As for Sayyed Hassan Nasrallah’s pledge that “Hamas will win," a ceasefire/prisoner exchange was finally declared on January 19, after which the Palestinian political party emerged displaying the signs of victory.
While in the West Hezbollah is described as a “terrorist organisation”, their media and governments fail to comprehend what Sayyed Hassan Nasrallah truly represented to the people who supported him. Sayyed Nasrallah was not just the leader of an armed group, in fact, the support for him had little to do with the military organization he commanded. He was loved and trusted as a symbol of hope, a shining light that with his powerful speeches inspired the people when they most needed it, a symbol of reliability.
Sayyed Nasrallah was also a symbol of pride for a people who had been disposed of, turned into refugees, lost their loved ones, lost their homes, lost all worldly possessions and/or were humiliated physically by their oppressor.

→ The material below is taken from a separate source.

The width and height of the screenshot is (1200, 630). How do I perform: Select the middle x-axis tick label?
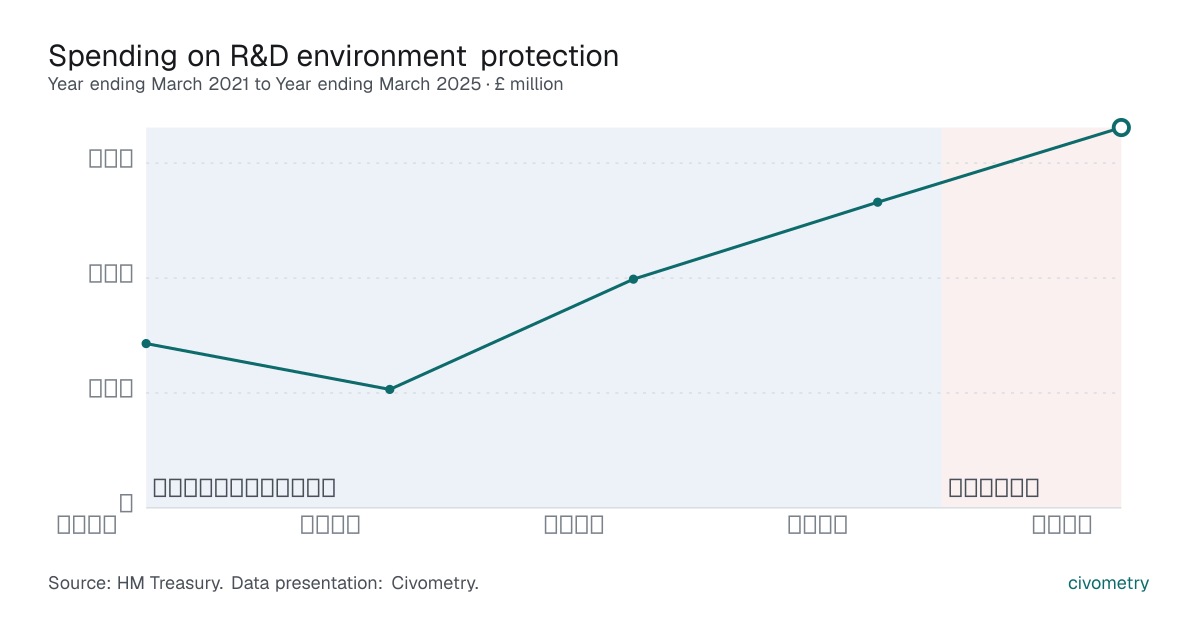pos(574,524)
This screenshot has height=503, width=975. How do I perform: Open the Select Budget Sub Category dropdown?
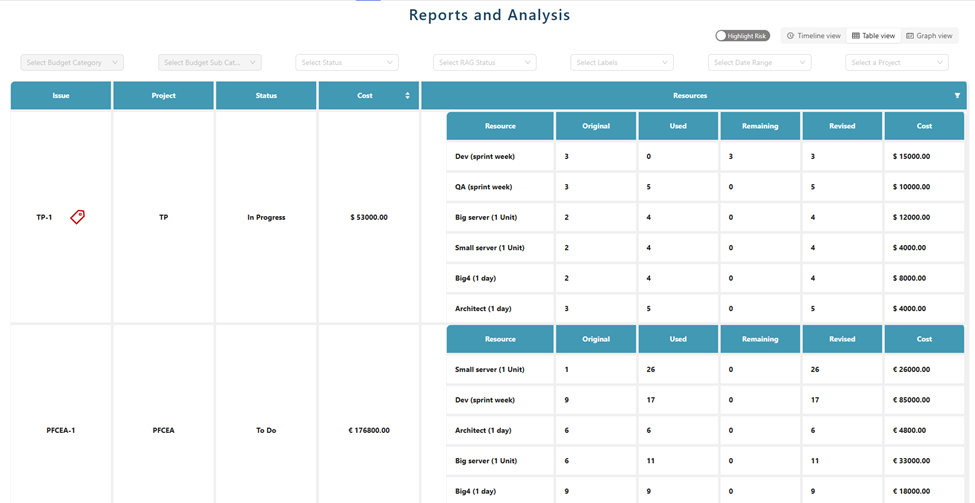(x=210, y=63)
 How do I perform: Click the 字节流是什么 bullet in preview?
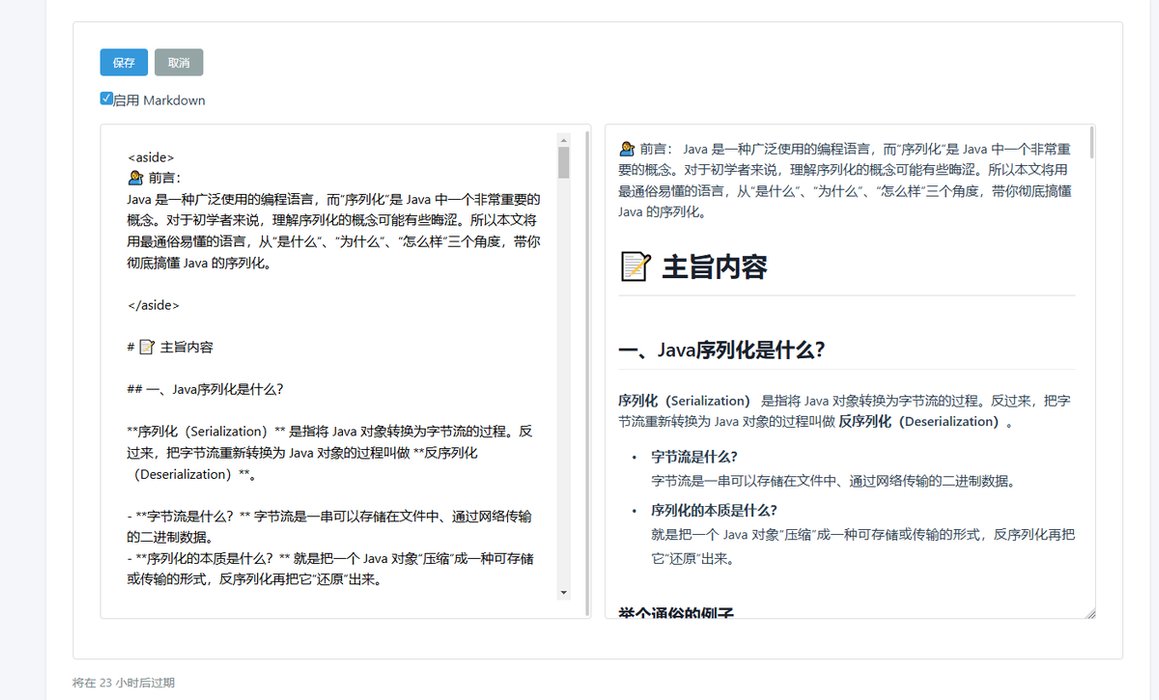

The Arab people are treated by the media and governments of the collective West as subhumans, and their lives aren’t afforded worth, they are a people spoken down to as if they are intellectually inferior and incapable of deciding their own destiny. Sayyed Hassan Nasrallah gave the people a reason to feel pride in themselves. As the age-old idiom goes, the pen is mightier than the sword, and so too is the spoken word stronger than any missile.